3. Make sure photos have a title and caption.
4. Use large fonts and bold text with high contrast, so your slides are legible from a distance. Use 32-44 point fonts for headers and no font smaller than 30 points for body text or bullet points.
5. Avoid excessive text.
6. Avoid using screenshots of your product in your slides. Instead, simplify your product and make it evident in your slides.
7. Use line charts to indicate growth.
8. Keep your cover and closing slides similar in design for consistency.
9. Headers for all slides should be in the exact same location, font and size. Copy and paste your title throughout your entire deck for consistency.
There are hundreds of fantastic pitch decks out there for you to repurpose and reuse.
You don't need to reinvent the wheel or be overly creative. Start with a template with a clear structure and customise it with your data, branding and unique style.
Work with your in-house team to create your deck. If you don’t have a designer and a copywriter to help you with design and writing, you could either work closely with a freelance talent or hire a consultancy firm that specialises in creating materials for fundraising.
Either way, get involved with the messaging and design. You will be responsible for the pitch results after all.

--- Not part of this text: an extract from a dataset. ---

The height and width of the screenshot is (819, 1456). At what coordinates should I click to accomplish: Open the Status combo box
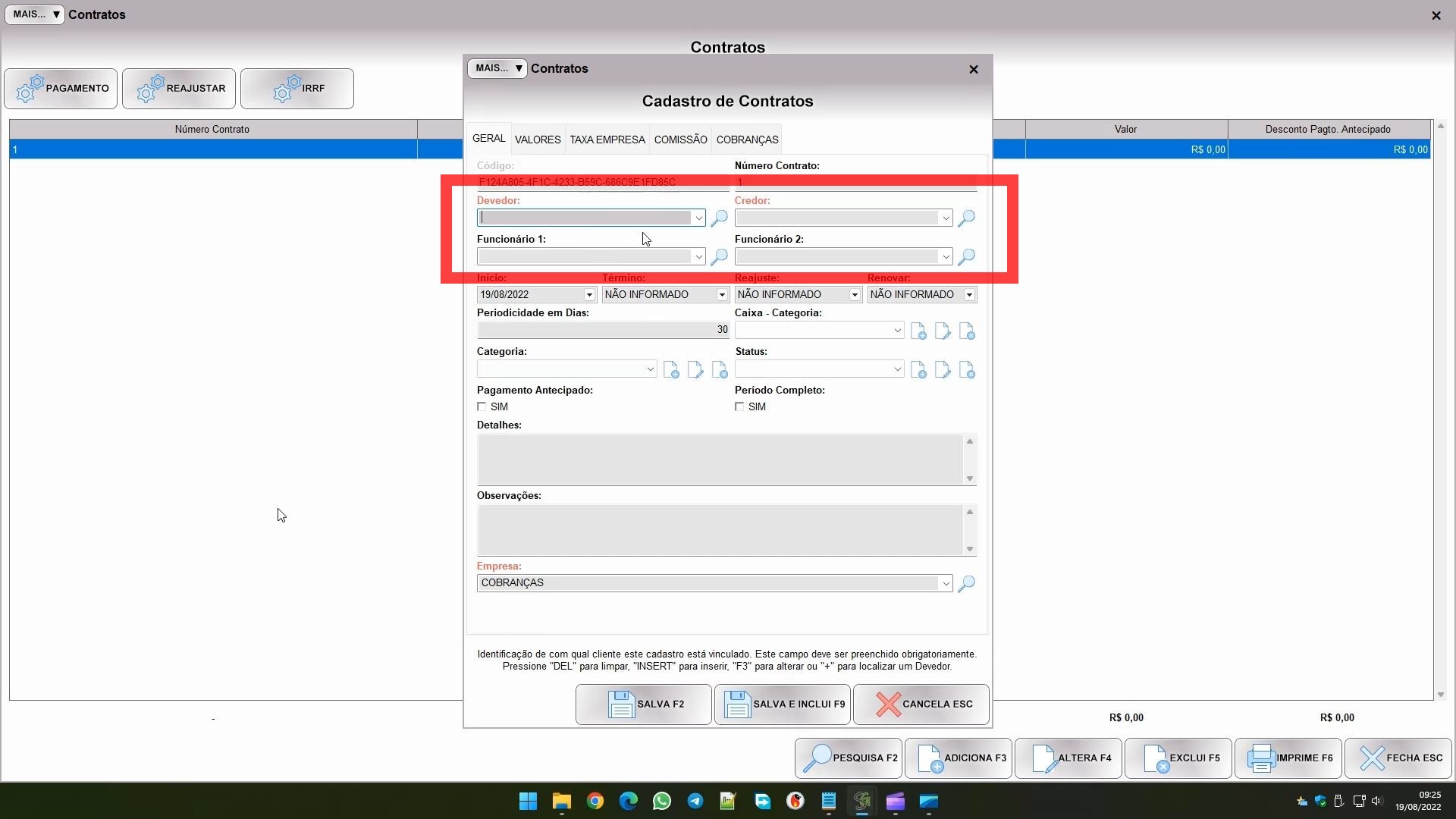point(897,369)
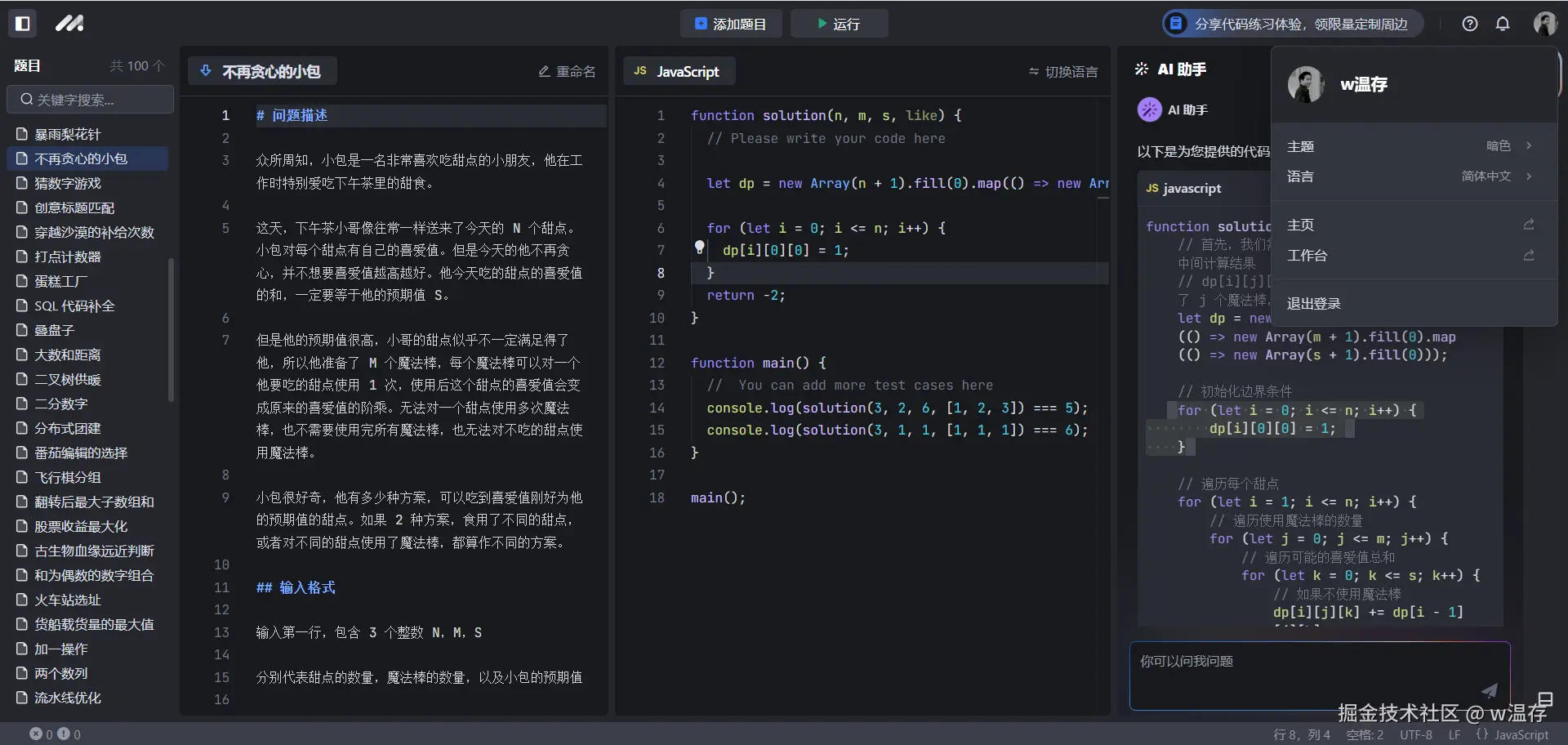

Theory and tips are good to get you started, but sometimes you need to see how it's done. So here are over 60 examples of successful pitch decks you can use and get inspiration from.
If you’ve followed the guide closely thus far, you should be well on your way to success.
There are just a few more smaller administrative tasks to make sure you get your foot in the door when meeting a prospective investor.
Here are some logistical tips to ensure your investors see your pitch deck in the best possible light:
• Send your pitch deck in PDF format to prospective investors ahead of a meeting. Make this frictionless. Avoid sending a Dropbox or Google Drive link. You want to make sure your investors read your pitch deck.
• Ensure your pitch deck is updated. Regularly check your cover page, achievements and business metrics. Tip: Avoid including a date on your cover page unless you remember to update it before sending it across.
• Include your confidentiality statement in the footer of each page. For example: “Confidential and Proprietary. Copyright (c) by (COMPANY NAME) All Rights Reserved.”
While your full investor deck should include all the information above, you may also need shorter deck variants for different purposes.
1. The 1-page business blurb: Include the one-line summary of what your business does. Highlight your crucial impact metrics clearly to show your business is doing well. The business blurb is a brief introduction to your company that serves as the hook for a more extended conversation.
2. The teaser deck (3-8 slides): Describe your company's primary business areas, including strengths and weaknesses. Include quick definitions of your team, business metrics, short descriptions of the problem you're solving and your solution. A teaser deck aims to entice your audience to want to know more about your company and book a follow-up meeting.
Crafting a solid pitch deck takes time. Remember, its goal is to support your pitch and help you convey your message visually.
Once you feel comfortable with your pitch deck, it’s time to look for investors. But remember to keep updating your deck as you go.